Der Müde Tod opens with a strange man (Bernhard Goetzke) arriving in a German village, claiming he is a weary traveller wishing to buy a plot of land to grow a garden. If his black garb, sunken eyes and solemn demeanour don’t clue you into his identity, then his “garden” with its graveyard location, surely will. Prefiguring Ingmar Bergman’s The Seventh Seal, Death is no villain but rather a weary servant of God. After Death takes a young man’s life (Walter Janssen), his fiance finds her way into his walled garden and pleads with him to restore her lover’s life.

The garden is a vast chamber of lit candles, each one representing an individual’s life. Compared to Lang’s visual epics, Der Müde Tod sometimes a little drab, but Death’s garden is stunning, a symbolical depiction of mortality that is at once sombre, lonely, and without malice. Indeed, the image of Death mirthlessly taking a baby’s soul from the candle’s frame, juxtaposed with the grief of its mother, is at once technically brilliant, visually beautiful and deeply moving, not least because the act brings Death no pleasure.

As he is often wont to do, Death makes a deal with the young woman: if she can save just one of the three candles he gives her from going out, he will restore her fiance’s life. She agrees, and so the middle portion of the film functions as three unconnected vignettes, depicting the lives that the candles represent. Sadly, this is Der Müde Tod’s weakest portion. Though each of the stories has a satisfyingly fairytale quality to them, their love stories are rote and predictable. There are some really quite brilliant Méliè-esque special effects, particularly a magic trick featuring dozens of tiny soldiers, and the set and costume designs are often gorgeous.
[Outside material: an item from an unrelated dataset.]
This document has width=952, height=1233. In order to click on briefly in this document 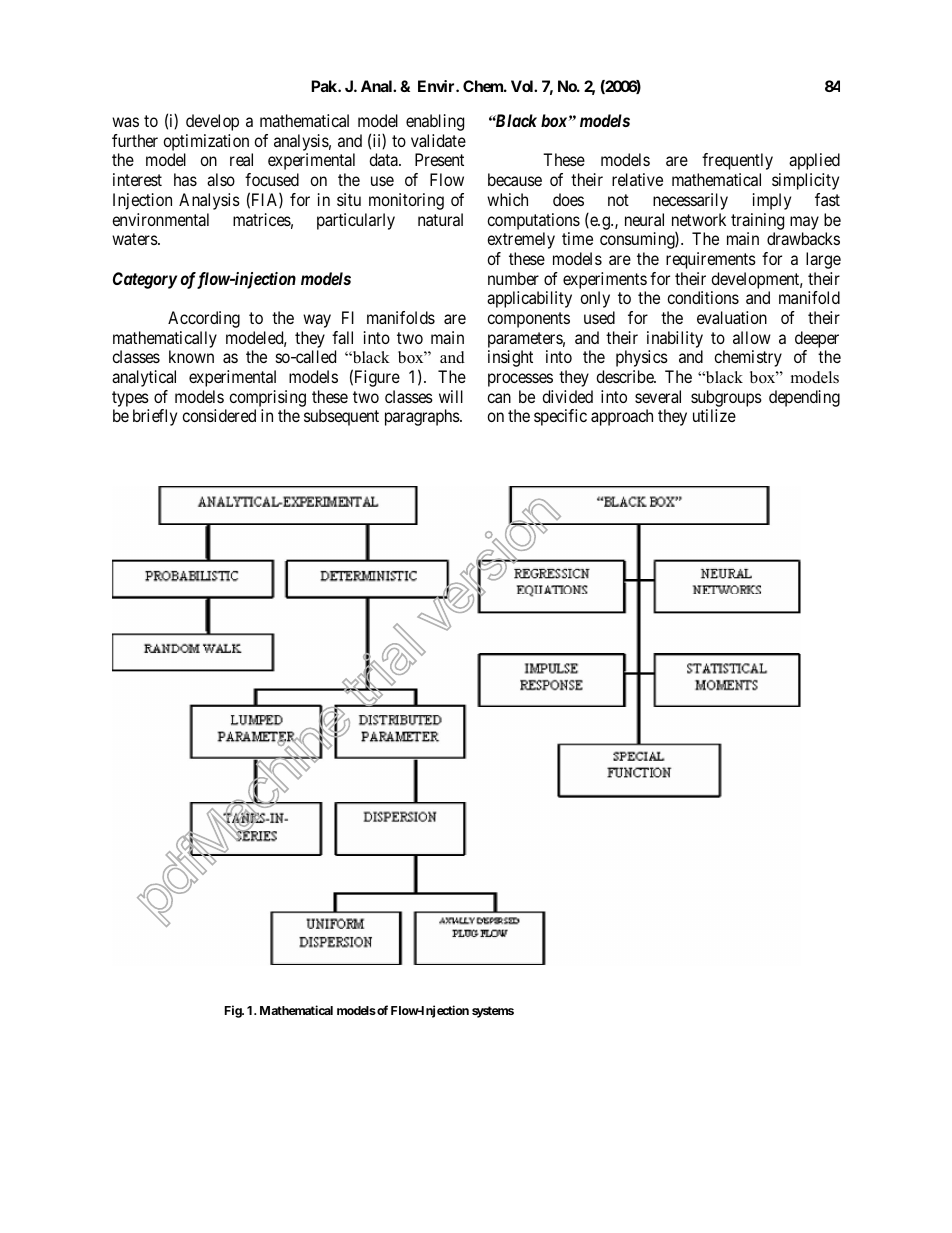, I will do `click(155, 417)`.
There’s nothing to rival the poignant imagery of the main narrative, and the vignettes’ global settings inevitably bring with them some uncomfortable racial stereotypes. Nevertheless, an overlong mid section doesn’t detract from the overall effect of the film’s grim meditations. Der Müde Tod’s final act is a classically Lang ending – frantic, dramatic and stirringly humane, a poignant cap to a moving portrayal of grief, devotion, and death’s bittersweet inevitability.